Low-Dimensional Matrix Approximation

[jfy4]

Hi,

Lets say that I have a 4x4 matrix, and am interested in projecting out the most important information in that matrix into a 2x2 matrix. Is there an optimal projection to a lower dimensional matrix where one keeps most of the matrix intact as best as possible? Thanks.

 

[Number Nine]

What information are you talking about, exactly? 4x4 and 2x2 matrices are rather different (they're functions on completely different spaces). If there's a particular (say, 2-dimensional) subspace of interest, then the restriction of a 4x4 matrix to the subspace may give you a 2x2 matrix, but we really can't say anything specific without more information.

 

[micromass]

I think you should be more specifc. What do you want it for? Do you have an example? Etc.

I can easily think of a (nonlinear) way to transform a $4\times 4$ into a $2\times 2$ such that all information is preserved, but I doubt you're looking for this.

 

[jfy4]

good questions. True be told I'm not entirely sure... The matrices house local configurations on a lattice, and I can't keep them all due to computer memory cost, so I want to truncate the matrices and keep as much as I can.

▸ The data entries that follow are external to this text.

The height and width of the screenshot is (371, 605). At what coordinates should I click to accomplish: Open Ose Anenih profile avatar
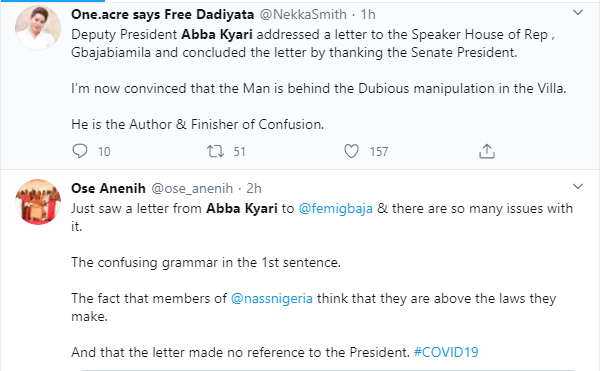point(38,202)
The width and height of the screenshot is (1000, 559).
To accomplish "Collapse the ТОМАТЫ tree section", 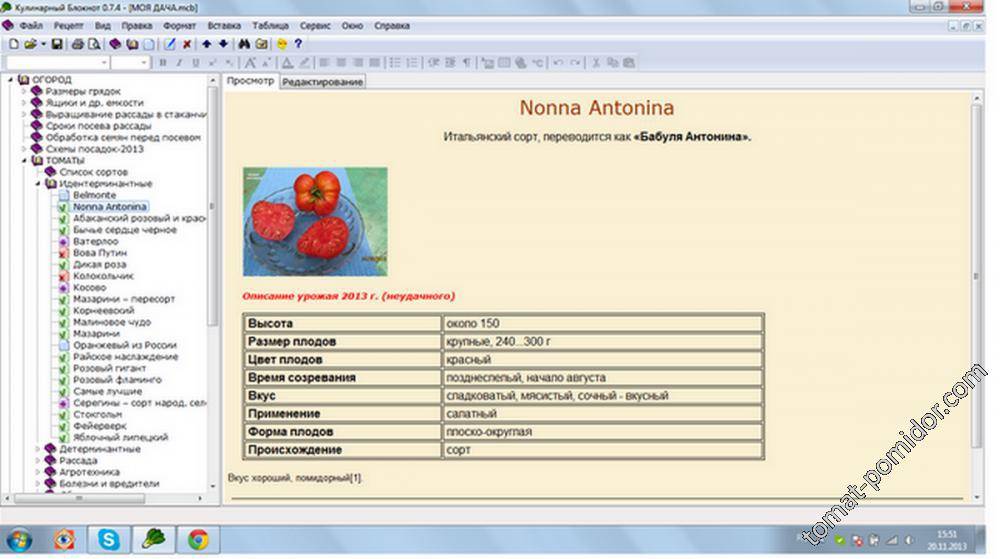I will click(23, 160).
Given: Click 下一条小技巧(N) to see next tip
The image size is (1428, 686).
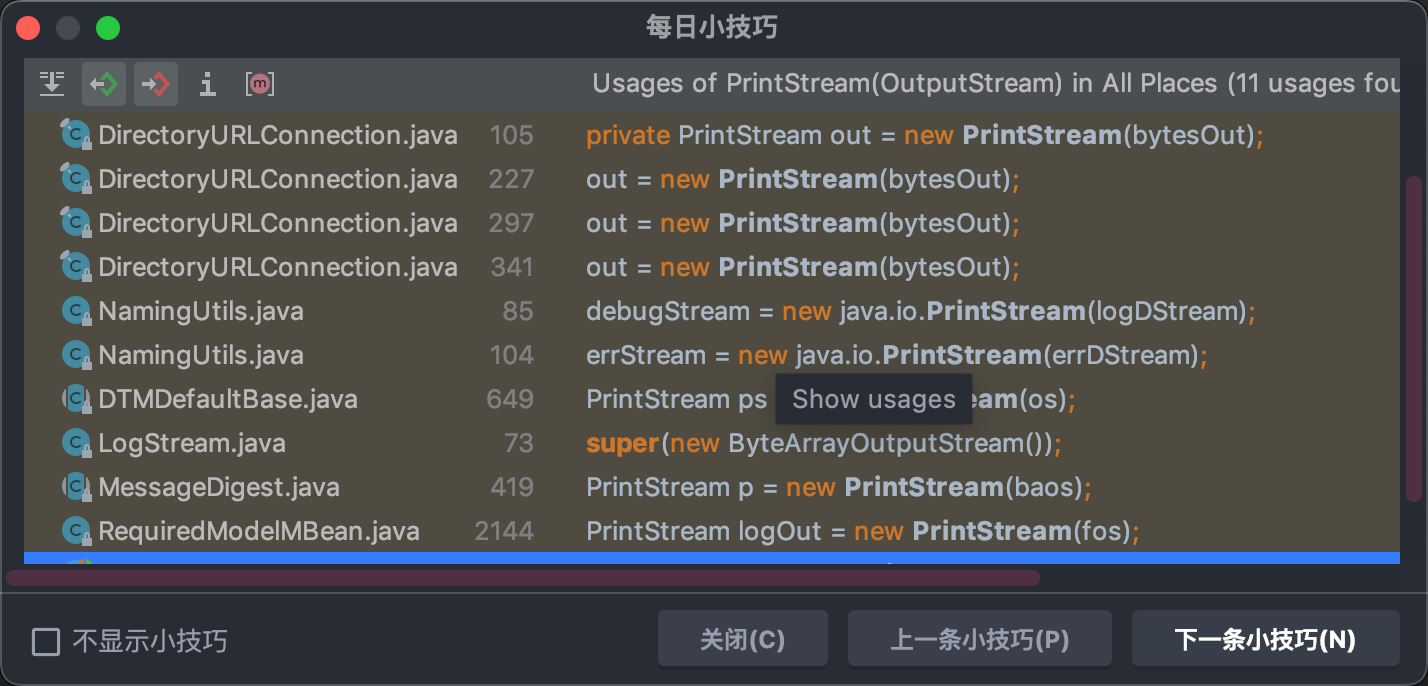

The only way I have been doing it is with SVD. Once I preform the SVD I rotate the matrix using the V ( from U λ V^{\dagger}) and then I project out the largest rows corresponding to the largest singular values.

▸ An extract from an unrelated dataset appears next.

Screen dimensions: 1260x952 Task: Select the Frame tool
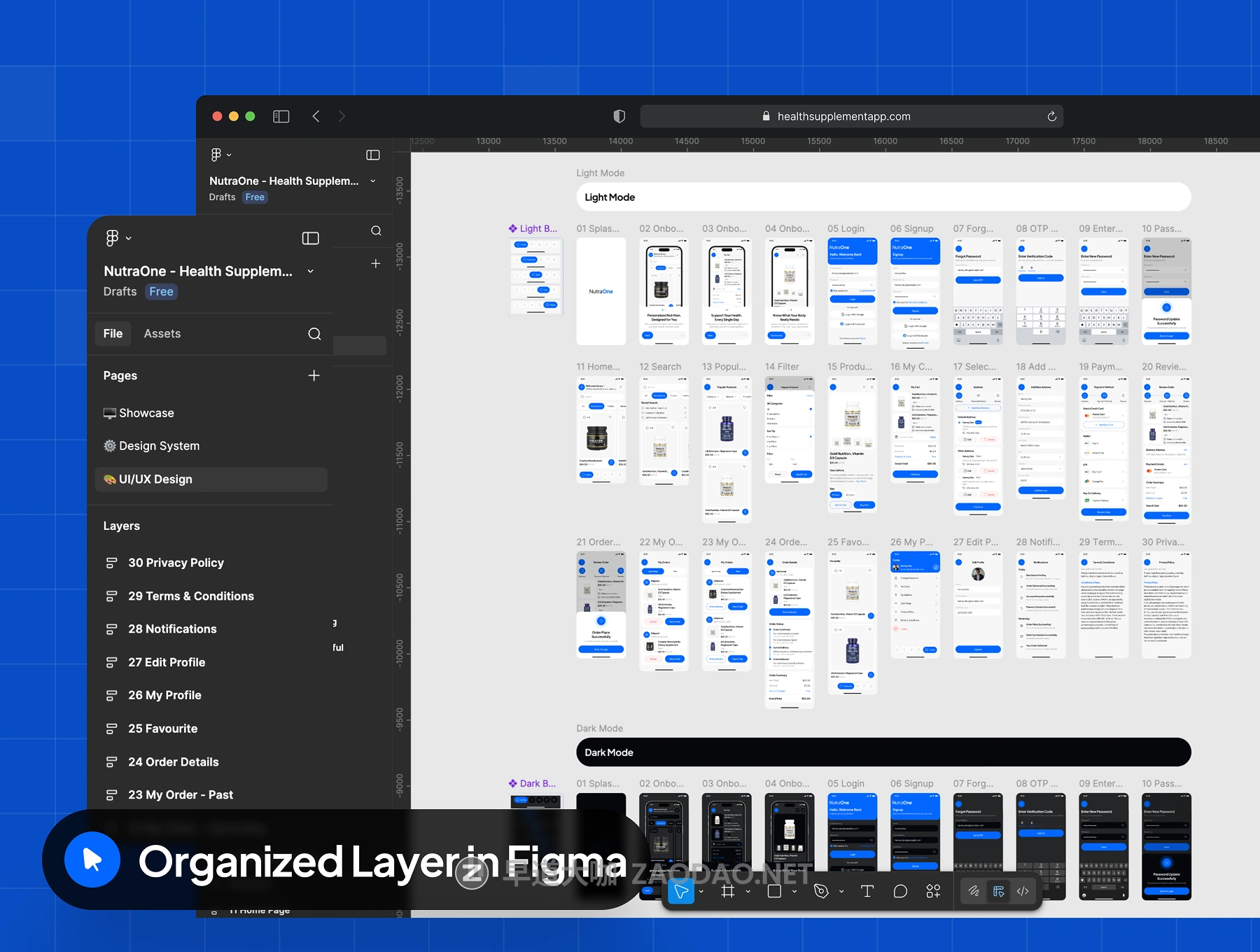coord(728,891)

Im interested in a nonlinear way to keep all the information too though lol :)

 

[AlephZero]

The only way I have been doing it is with SVD. Once I preform the SVD I rotate the matrix using the V ( from U λ V^{\dagger}) and then I project out the largest rows corresponding to the largest singular values.

You might like to think about that idea using the eigenvalues and vectors of the matrix rather than the singular values, to see what it means "physically" for your application.

For Hermitian (or real symmetric) matrices, you can interpret it in terms of partitioning the "energy" of the system and then throwing way the "least important" components.

Of course the SVs and EVs are closely related, and for arbitrary non-hermitian matrices the SVs might be easier to work with.